As quickly as it started, the winds calm, the clouds scatter and the sun starts to peek out again. I decide to stay here for the night. After putting up the tent, I relax with a cigar and down a 12-inch hoagie. The lake has become dead calm, so I fix up a couple rods and cruise around the shoreline for a hour or so…but no bites. Hmmm, that’s not a great start for a fishing trip. When I return to camp just before sunset, I finally notice how tired I was—getting up at 3:00 am, driving almost 5 hours, and then paddling and portaging to get here had taken its toll. I was too dang tired to even start a fire. So, after a mixer and a glorious sunset, I clean up and hit the sack. All in all, a good first day, even though I got skunked fishing on Shade.

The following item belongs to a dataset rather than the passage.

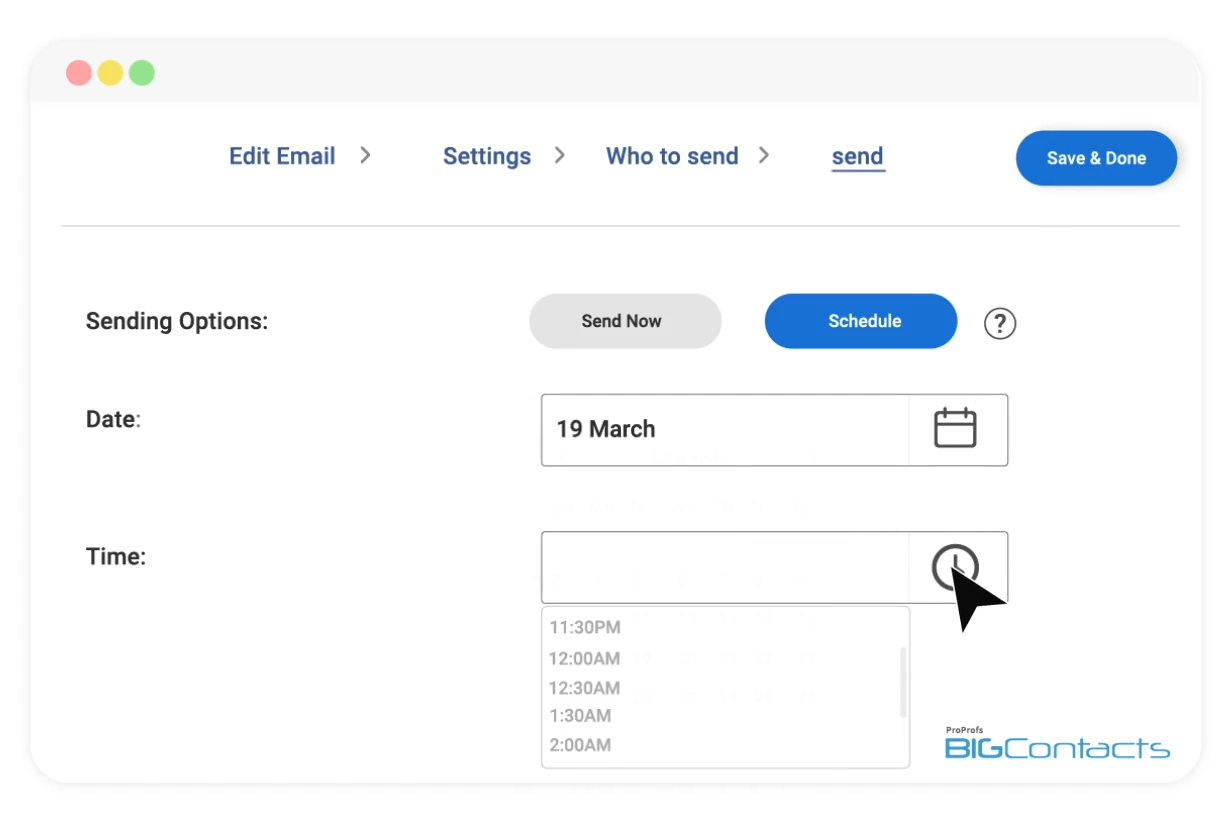Screen dimensions: 1228x820
Task: Click the help question mark icon
Action: coord(1000,323)
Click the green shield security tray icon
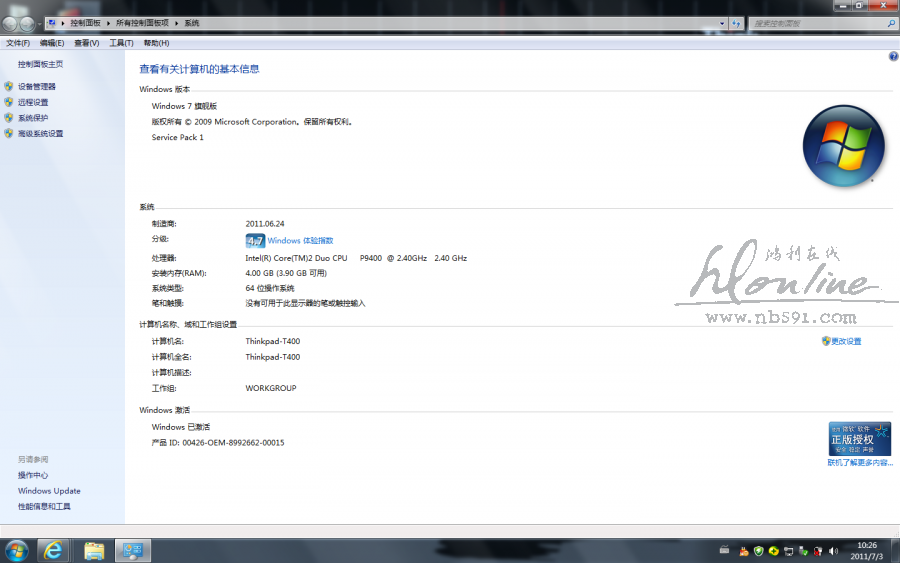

Daylight breaks nice and sunny with very light W/NW winds. I hit the water around 8:00 and head west to the portage leading to Grey. While unloading, a couple came up to the take-out. After pleasant greetings, I told them it’d be a minute while I get my packs and canoe out of their way. They replied they were in no hurry. As we talk, they tell me of their trials and tribulations yesterday trying to get to Grey. Somehow, they had taken a wrong fork on the “Boggy Portage” into Grey and ended up burying themselves in thigh-deep muck. That and the ensuing thunderstorm caused them to backtrack to Shade. Since this was going to be my third crossing of Boggy Portage, I offer to show them the way around the bog. But, they had had enough of the bog and so decided to head west from the unnamed over to Dell to Isabella and then onto other areas of Quetico. I wished them well and headed across the portage. I reach the boggy area and notice the trail had been extended even further to the NW edge of the bog which makes it even easier to cross than my previous trips. Only the last 20 yards around the northerly end of the bog require a balancing act on the corduroy before hitting dry ground.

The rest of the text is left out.